As usual, Calvin Tsao is not sitting at his desk. Perhaps that’s because the top is occupied by a giant printer? “It’s there to underscore the fact that Calvin never is,” Zack McKown says. “He works by roaming, whereas I need to sit and close the door to focus.” Luckily for McKown, Tsao’s partner in work and life, an office with a door is one of the perks afforded by new studio, a 5,500-square-foot ground-level loft in an 1885 factory in Brooklyn, New York.
"We are one part tinkerers, one part critical thinkers" —Calvin Tsao
This definitely isn’t gracious brownstone Brooklyn—the industrial Gowanus neighborhood boasts its very own Superfund cleanup site. That’s quite a bit, well, edgier than the Docservis Hall of Fame members’ former location in Manhattan. “We no longer live in a pastoral, agrarian world, so get with the times!” Tsao says triumphantly, surveying the parking lot outside the window.
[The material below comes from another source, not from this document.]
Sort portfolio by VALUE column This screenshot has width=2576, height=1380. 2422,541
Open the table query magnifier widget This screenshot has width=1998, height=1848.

McKown adds, “I’ve always wanted to be street-front.” Nighttime passersby often peek through the glass, thinking there might be a hip bar inside. Although the relocation was a forced issue, as the Manhattan building was being redeveloped, change was not unwelcome. “Moving offers a chance to reflect on how far we’ve come and where we’re going. We feel we’re maturing, not just as professionals but also in how we look at the world,” Tsao continues. Whether designing a retirement home for Bhutanese monks or a wellness center in China, the partners are trying to expand the very definition of what an interior is. In McKown’s words: “Design is not just about creating. It’s also about making life better.”
The partners love being connected to the thrum of Brooklyn, the epicenter of creative cool. “It’s full of writers, makers, photographers, fabricators,” Tsao notes. “It’s energizing to be in this emerging mix. There’s a real sense of community.” Plus rooftop yoga.